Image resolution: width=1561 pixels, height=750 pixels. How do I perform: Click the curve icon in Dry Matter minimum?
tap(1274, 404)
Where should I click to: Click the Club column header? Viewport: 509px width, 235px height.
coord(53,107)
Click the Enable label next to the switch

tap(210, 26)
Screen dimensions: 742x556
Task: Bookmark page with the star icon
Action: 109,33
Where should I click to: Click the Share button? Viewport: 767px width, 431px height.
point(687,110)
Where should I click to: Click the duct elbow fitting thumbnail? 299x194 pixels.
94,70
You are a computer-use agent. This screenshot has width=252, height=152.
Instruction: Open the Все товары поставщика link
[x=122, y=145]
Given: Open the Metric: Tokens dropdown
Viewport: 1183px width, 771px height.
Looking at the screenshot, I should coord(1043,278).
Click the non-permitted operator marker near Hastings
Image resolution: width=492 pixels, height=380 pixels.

##############################

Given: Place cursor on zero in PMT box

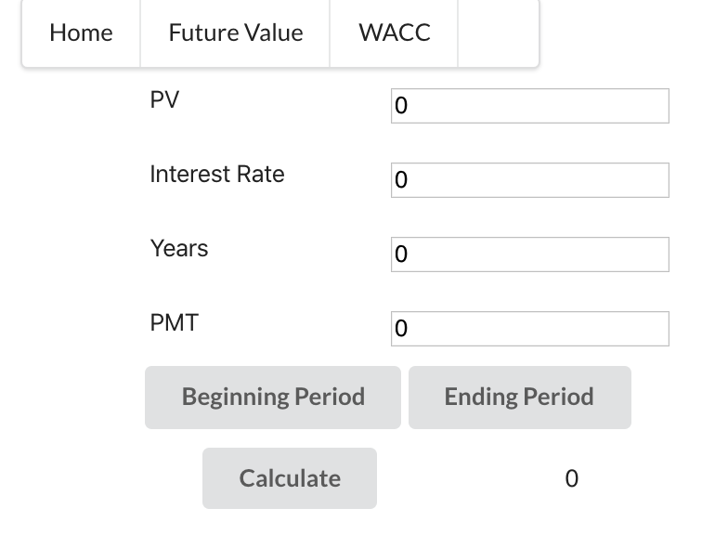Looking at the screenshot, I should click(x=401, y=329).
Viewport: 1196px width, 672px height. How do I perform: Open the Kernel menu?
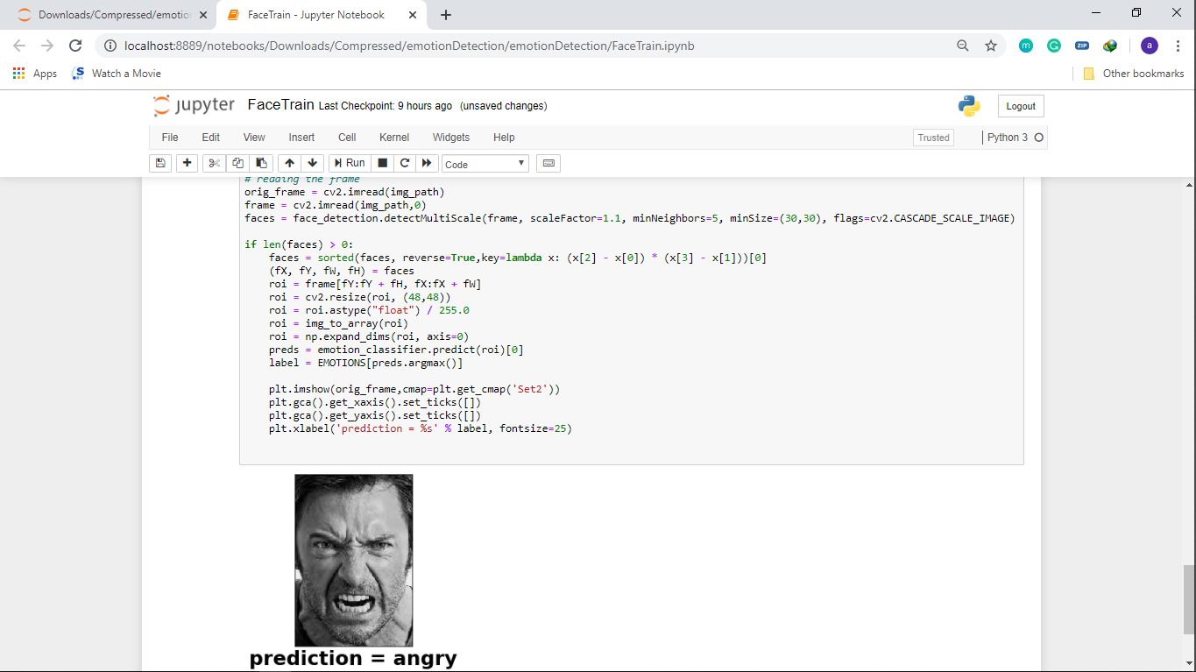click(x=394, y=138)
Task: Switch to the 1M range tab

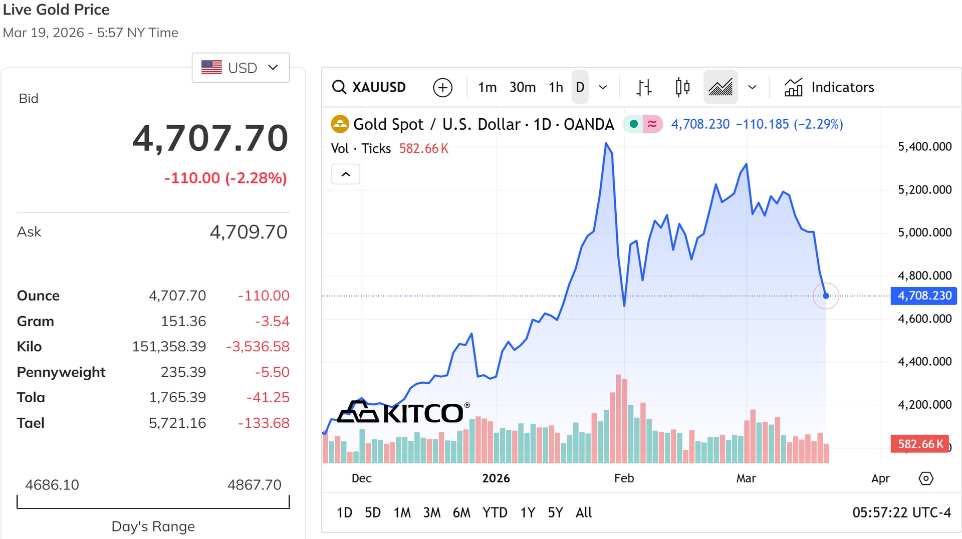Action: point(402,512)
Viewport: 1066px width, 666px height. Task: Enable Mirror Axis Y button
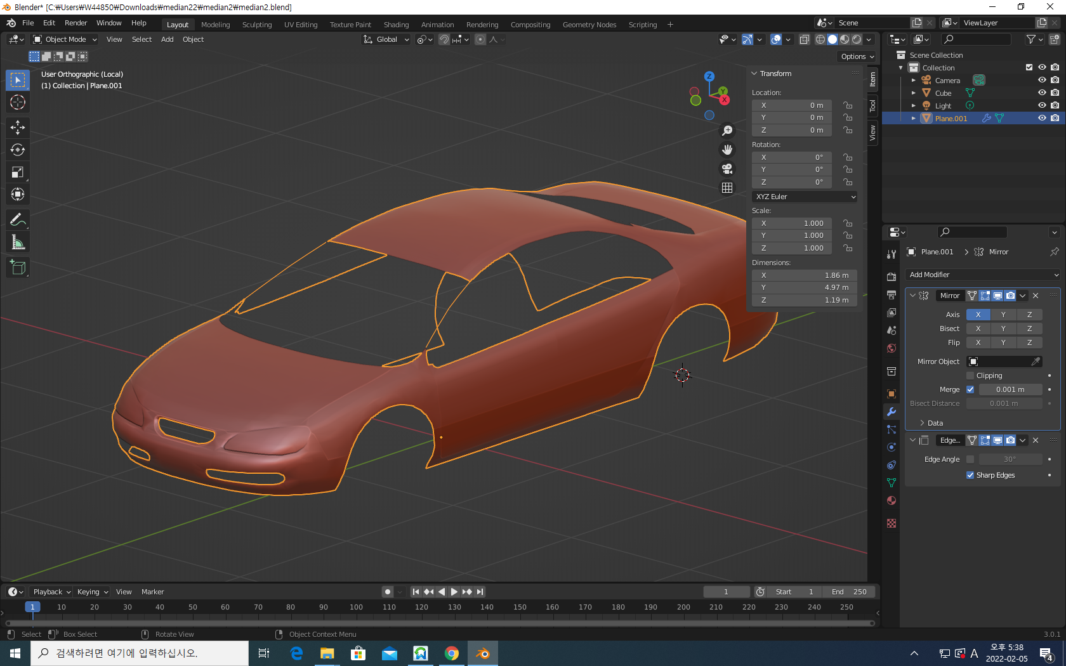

##############################

Exercise aim.
Print the line above containing "Viewport: 1196px width, 672px", the line containing "Viewport: 1066px width, 666px", and everything between them, exactly as written. Pictures stay out.

Solution to this task.
Viewport: 1196px width, 672px height. How do I perform: Open the Kernel menu?
click(x=394, y=138)
Task: Switch to the 1M range tab

Action: point(402,512)
Viewport: 1066px width, 666px height. Task: Enable Mirror Axis Y button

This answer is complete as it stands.